Chris Schulz Published

Air Monitoring In W.Va. Limited But Accurate 

A long-range shot over the Monongahela River valley shows the increasing haze and lack of visibility from smoke and particulates in the air, caused by Canadian wildfires. The image shows two buildings in the foreground with cars parked in front. In the midfield can be seen more buildings on the left, and a water tower on the right, obstructed by haze. In the deep background can only be seen the suggestion of a ridgeline.
A view over the Monongahela River Valley near Morgantown shows the limited visibility on June 29, 2023.
Chris Schulz/West Virginia Public Broadcasting

Since smoke from Canadian wildfires first descended on West Virginia in early June, residents have become accustomed to, home of the U.S. Air Quality Index. The site provides up to date information and maps about where wildfire smoke and other pollutants are affecting air quality across the country.

However, often when a West Virginia zip code is entered directly into the search bar at the top of the page, the results can contradict measurements elsewhere on the site and user’s own observations.

Christina Fernandez is the Air and Radiation Division director for the Environmental Protection Agency’s Region Three, which covers West Virginia, as well as Pennsylvania, Maryland, Delaware, Virginia and Washington, D.C. 

“When we talk about air quality, there are multiple pollutants,” she said. “We have what we call criteria pollutants, air pollutants, which are for example, particulate matter (PM), ozone, carbon monoxide, nitrogen dioxide, sulfur dioxide, and lead. And then we have air toxics, we have thousands. We have standards and regulations to reduce these pollutants.”

Monitoring for all of these pollutants is ongoing, and each pollutant requires a different type of monitor. Fernandez said that one of the criteria for where to place monitors is population. For the monitoring of particulate matter, which is the primary pollutant being produced by the wildfires, the minimum population criteria is between 500,000 to one million people. On top of low population density, air quality in West Virginia is normally very good, and as a result the state only has 13 monitors that detect particulate matter.

“What’s happening is West Virginia is meeting the PM standard,” Fernandez said. “When a state or an area is meeting the standards, and they’re not under what we call a maintenance plan, the state can remove a monitor, it doesn’t have to have it.”
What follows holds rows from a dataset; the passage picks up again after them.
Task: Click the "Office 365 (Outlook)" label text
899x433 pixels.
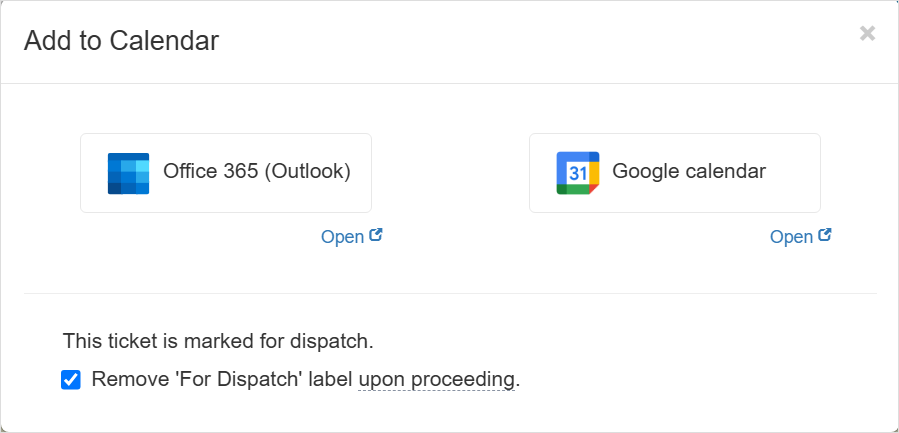Action: tap(257, 171)
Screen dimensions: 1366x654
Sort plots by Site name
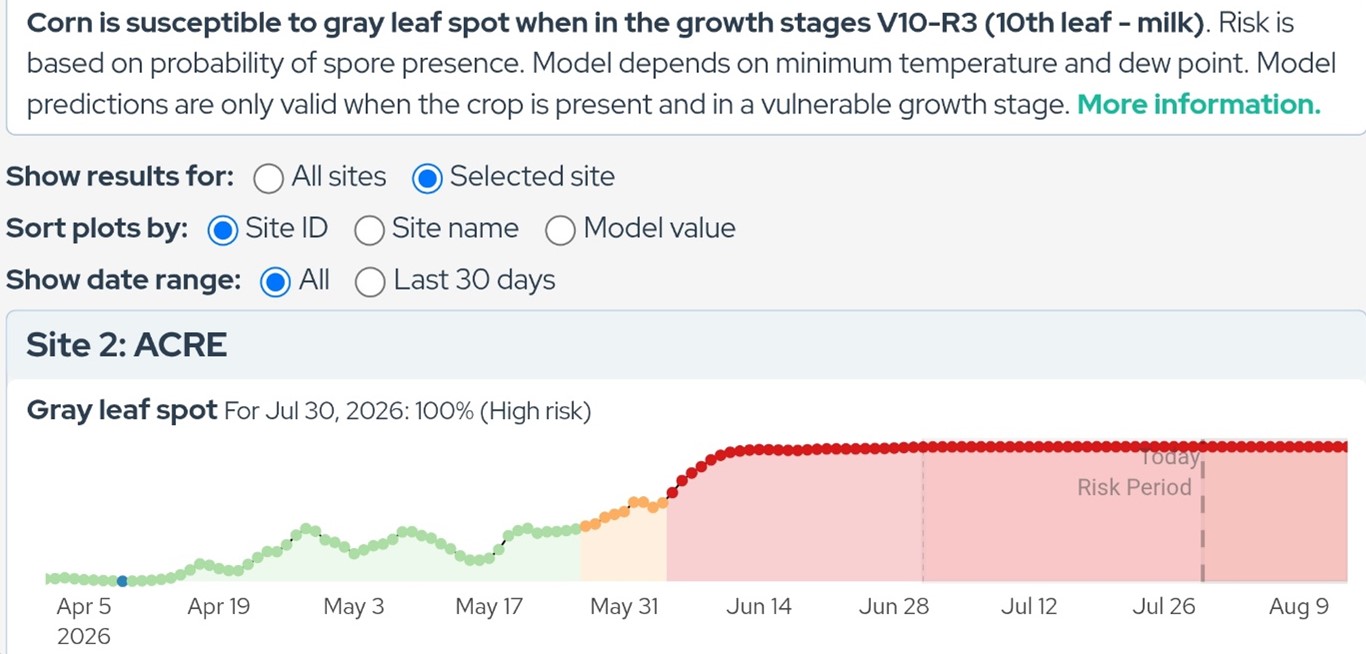[x=370, y=230]
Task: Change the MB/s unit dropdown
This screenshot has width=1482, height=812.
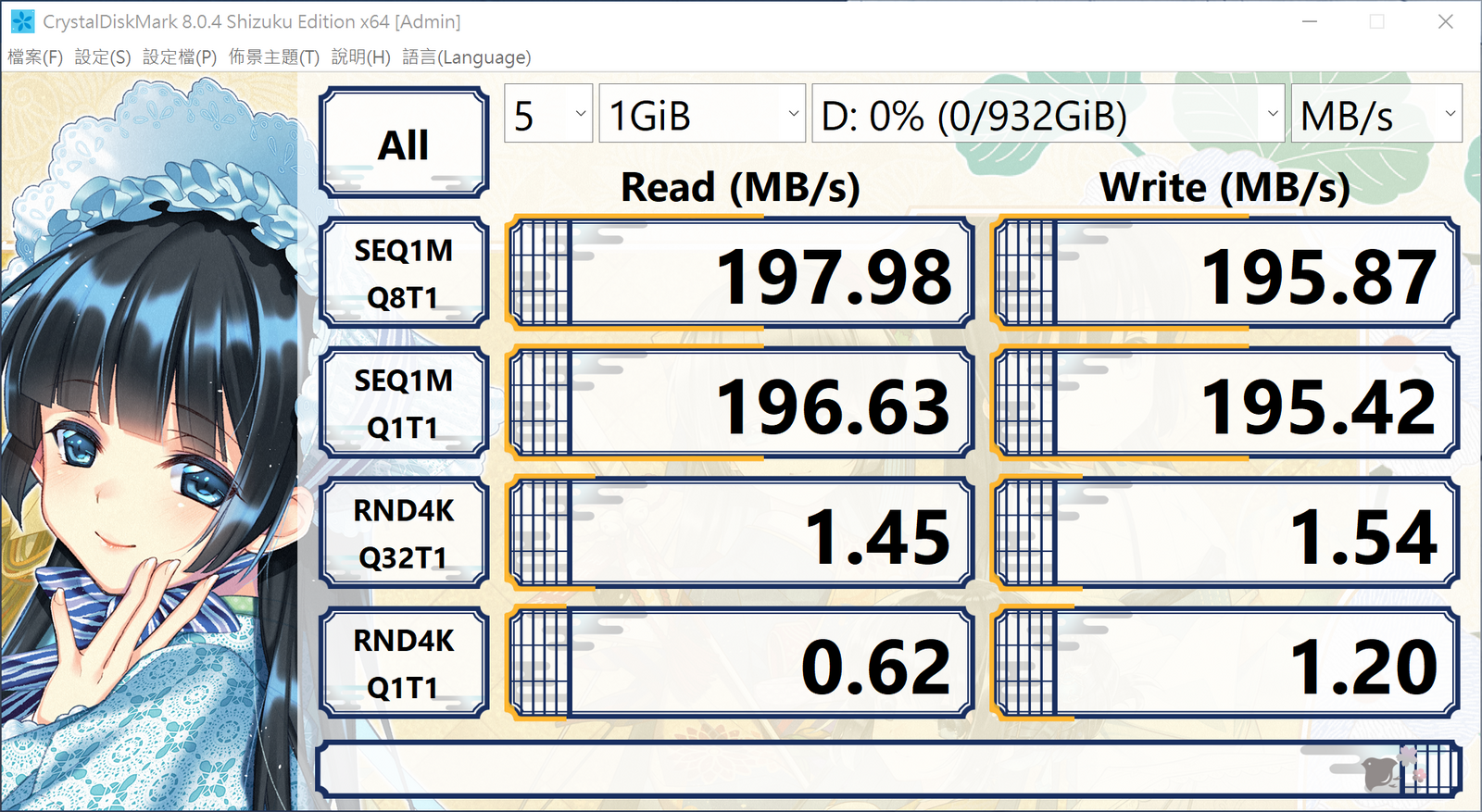Action: pos(1376,115)
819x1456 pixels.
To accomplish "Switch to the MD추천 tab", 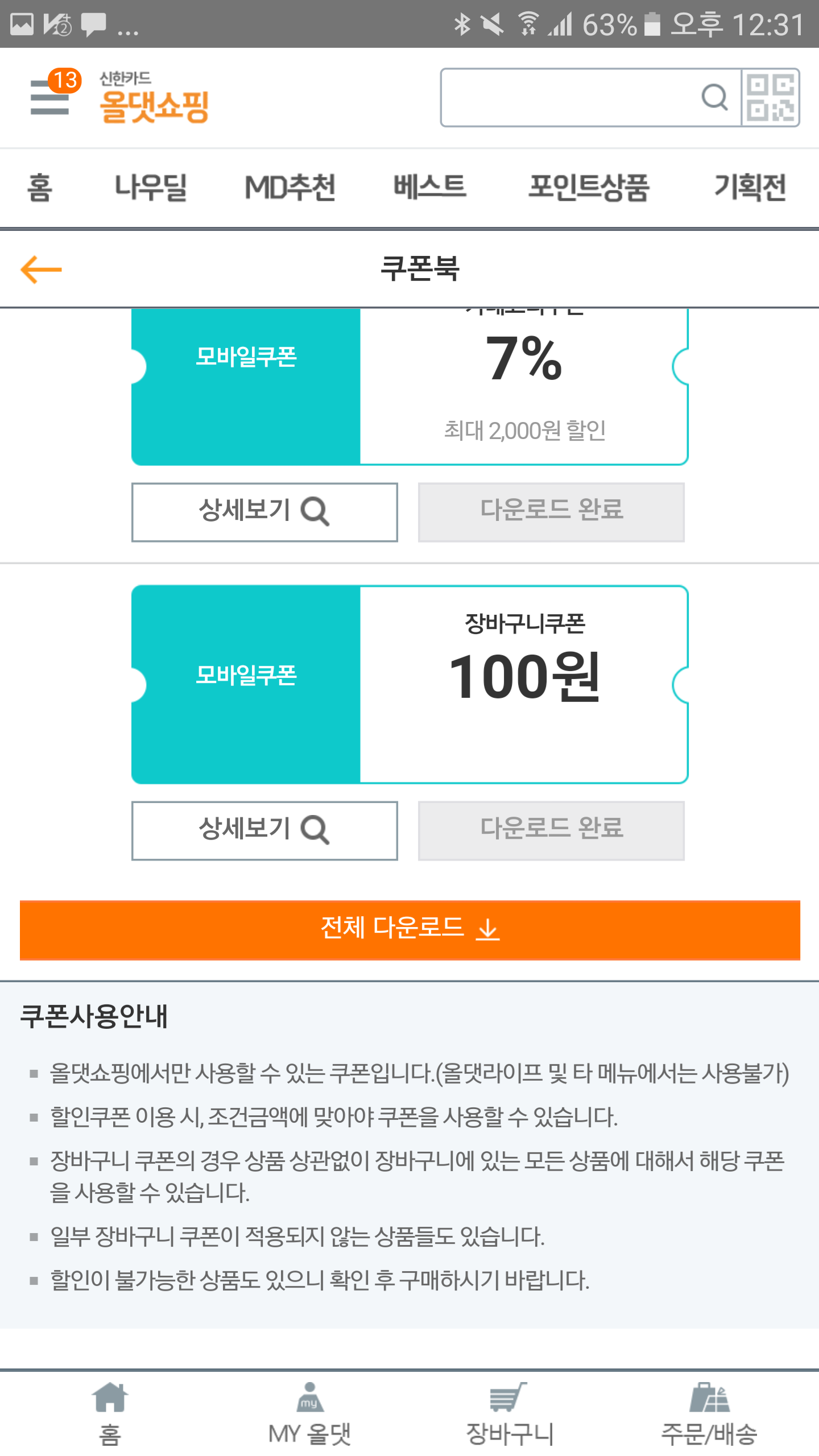I will [x=290, y=187].
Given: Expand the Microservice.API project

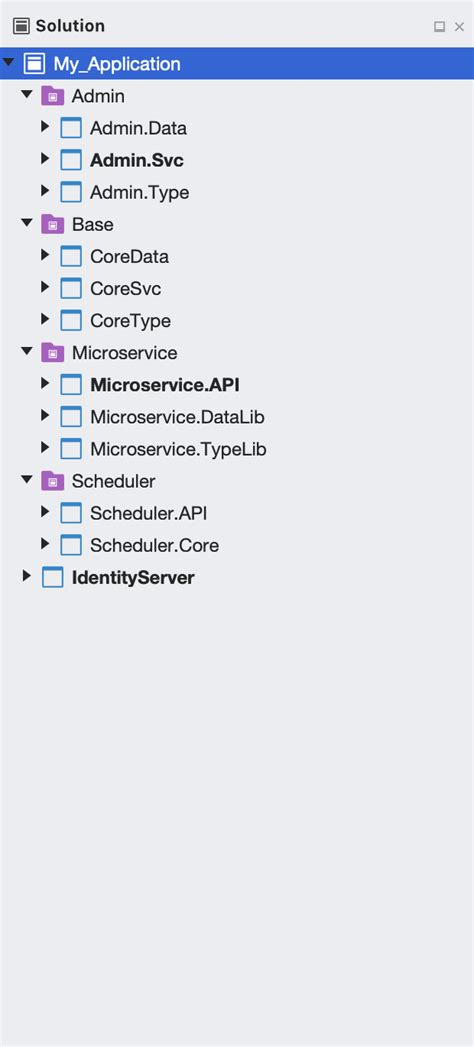Looking at the screenshot, I should (45, 383).
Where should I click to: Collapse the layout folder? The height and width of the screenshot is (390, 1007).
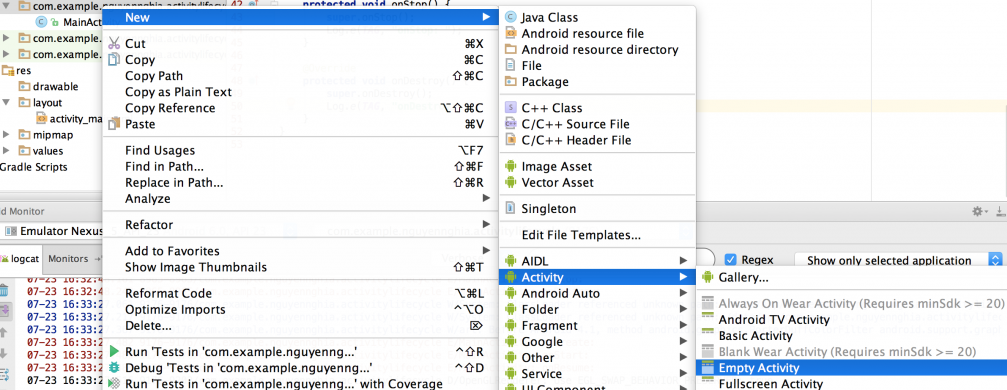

A map primarily showing West Virginia also includes Columbus, Ohio Pittsburgh, Pennsylvania and Washington D.C. Across the map can be seen red dots indicating air monitors, with a high concentration around the cities and few in West Virginia.
A screenshot of the AirNow Fire and Smoke Map taken Thursday afternoon shows the limited number of monitors in West Virginia compared to in larger cities in surrounding areas.

Renu Chakrabarty is the assistant director for the air monitoring laboratory and air toxics at the Division of Air Quality at the West Virginia Department of Environmental Protection. She said the DEP doesn’t just rely on its own monitors, and works with other departments and states to ensure complete, up-to-date information is available.

“We have a limited budget, and we have to allocate our resources appropriately,” she said. “What we’re looking at is based on what our monitors are actually reading and what monitors in nearby states and bordering areas are reading. We also look at some of the weather forecasts and see how the wind is kind of coming through and impacting.”

Chakrabarty said the incongruous results users may get is an artifact of the way the AirNow system defaults in searches, giving green results based on ozone readings.

“What we are advising folks to do is use the AirNow website, but make sure that you’re using the contours feature from the interactive maps page,” she said. “That will provide you a better picture of what’s going on.”

Chakrabarty advises that like the weather, air quality can change from hour to hour and recommends checking before going outside.